Veel kritiek op de landbouw
Iris Bouwer uit Zuidwolde, die samen met haar ouders een akkerbouw- en vleesvarkensbedrijf heeft, ziet dat er in ons land veel kritiek is op de landbouw. In het buitenland wordt daar heel anders over gedacht: a Tiny country that feeds the world! ,,Andere delen van de wereld kijken heel anders naar ons. Zo kan het ook. Maar ja, er is een stikstofoverschot. We willen heel veel met elkaar produceren, maar we willen ook een leefbare wereld. De duurzaamheid hebben we nog niet voldoende afgedekt.’’
Bouwer doet zelf experimenten met het biologisch verbouwen van gewassen. Zo kijkt ze wat werkt en wat niet. Maar simpele keuzes zijn er niet, zegt ze. Alles heeft een prijs.
,,Ik teel een gewas zonder chemie. Dat betekent wel dat ik meer ruimte nodig heb om van een hectare dezelfde opbrengst te halen. Je hebt dus meer grond nodig voor dezelfde opbrengst. Als je veel extensiever wordt, heb je minder ruimte voor andere dingen, zoals bijvoorbeeld natuur. Dit zijn heel complexe kwesties. Het zijn geen gemakkelijke afwegingen, eigenlijk moet er een Europese afweging worden gemaakt.’’
Ontzettend jammer
Wat haar zorgen baart is dat er nog maar weinig jongeren zijn die boer willen worden ,,Dat vind ik zo ontzettend jammer’’, aldus de 31-jarige boerin uit Drenthe.
Jan Sikkema, technisch directeur van het programma, zegt dat er de laatste jaren veel is gedaan aan het vinden van geschikte eiwitgewassen. ,,Er zijn 14 gewassen uitgeprobeerd op proefboerderijen. Er is gekeken naar onder meer de samenstelling en opbrengst. De veldboon werd het uiteindelijk. Vraag is dan: hoe teel je die en op welke grond?’’
,,We kijken nu met akkerbouwers in de regio: hoe kunnen we die bonen telen? Het is niet alleen de opbrengst, ook de bemesting. En de bestuiving is nog best een dingetje. Net als de plaag- en ziektedruk. En hoe gebruik je de reststoffen? Je wilt uiteindelijk voldoende productie in de regio, zodat je het kunt verwerken. We willen niet blijven hangen op de pilotschaal, maar echt productie draaien. Daarover zijn al gesprekken met het bedrijfsleven.’’
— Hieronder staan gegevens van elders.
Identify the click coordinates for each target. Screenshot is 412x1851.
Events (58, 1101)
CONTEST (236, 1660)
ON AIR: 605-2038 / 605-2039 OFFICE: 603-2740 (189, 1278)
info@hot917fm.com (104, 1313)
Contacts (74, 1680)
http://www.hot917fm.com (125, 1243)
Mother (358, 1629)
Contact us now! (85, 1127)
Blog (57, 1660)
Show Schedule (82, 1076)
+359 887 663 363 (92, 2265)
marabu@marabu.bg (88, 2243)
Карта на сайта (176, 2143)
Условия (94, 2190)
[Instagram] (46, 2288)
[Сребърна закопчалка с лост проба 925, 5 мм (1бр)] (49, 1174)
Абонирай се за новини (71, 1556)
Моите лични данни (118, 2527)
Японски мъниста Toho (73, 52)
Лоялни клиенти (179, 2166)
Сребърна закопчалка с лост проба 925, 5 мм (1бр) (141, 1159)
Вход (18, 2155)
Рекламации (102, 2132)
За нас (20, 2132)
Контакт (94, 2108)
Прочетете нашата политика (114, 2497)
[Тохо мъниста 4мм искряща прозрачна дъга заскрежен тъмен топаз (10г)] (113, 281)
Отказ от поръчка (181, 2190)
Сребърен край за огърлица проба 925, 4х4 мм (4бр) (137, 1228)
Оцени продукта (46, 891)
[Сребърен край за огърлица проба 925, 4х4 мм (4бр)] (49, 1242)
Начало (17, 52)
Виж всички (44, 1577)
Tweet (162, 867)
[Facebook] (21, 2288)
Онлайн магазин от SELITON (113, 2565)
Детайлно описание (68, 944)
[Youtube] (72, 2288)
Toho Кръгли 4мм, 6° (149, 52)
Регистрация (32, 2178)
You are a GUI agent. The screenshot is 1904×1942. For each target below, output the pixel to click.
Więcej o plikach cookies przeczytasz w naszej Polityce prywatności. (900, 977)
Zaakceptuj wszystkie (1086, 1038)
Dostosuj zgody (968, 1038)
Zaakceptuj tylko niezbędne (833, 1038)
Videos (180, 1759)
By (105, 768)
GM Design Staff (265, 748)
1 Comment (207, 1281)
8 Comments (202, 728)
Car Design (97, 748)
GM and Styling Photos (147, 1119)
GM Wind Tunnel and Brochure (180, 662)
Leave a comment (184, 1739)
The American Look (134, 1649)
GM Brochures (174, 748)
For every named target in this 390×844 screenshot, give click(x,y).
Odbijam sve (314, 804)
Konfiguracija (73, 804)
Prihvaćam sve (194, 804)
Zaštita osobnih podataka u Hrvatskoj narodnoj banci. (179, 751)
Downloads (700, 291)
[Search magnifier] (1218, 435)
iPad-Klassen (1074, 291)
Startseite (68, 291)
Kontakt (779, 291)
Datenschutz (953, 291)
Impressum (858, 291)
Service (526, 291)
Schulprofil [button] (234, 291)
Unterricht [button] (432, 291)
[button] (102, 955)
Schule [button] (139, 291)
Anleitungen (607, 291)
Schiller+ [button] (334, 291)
Fascinating draait sinds 2020 en richt zich op innovaties in de landbouw die productie en producten duurzamer moeten maken. In het programma werken 28 bedrijven zoals onder meer Avebe, Cosun, Agrifirm, Rabobank en Friesland Campina samen met de overheid, onderzoeksinstellingen, LTO Noord en zo’n 100 agrarische bedrijven. Er lopen nu 24 projecten en er zijn er 8 in ontwikkeling.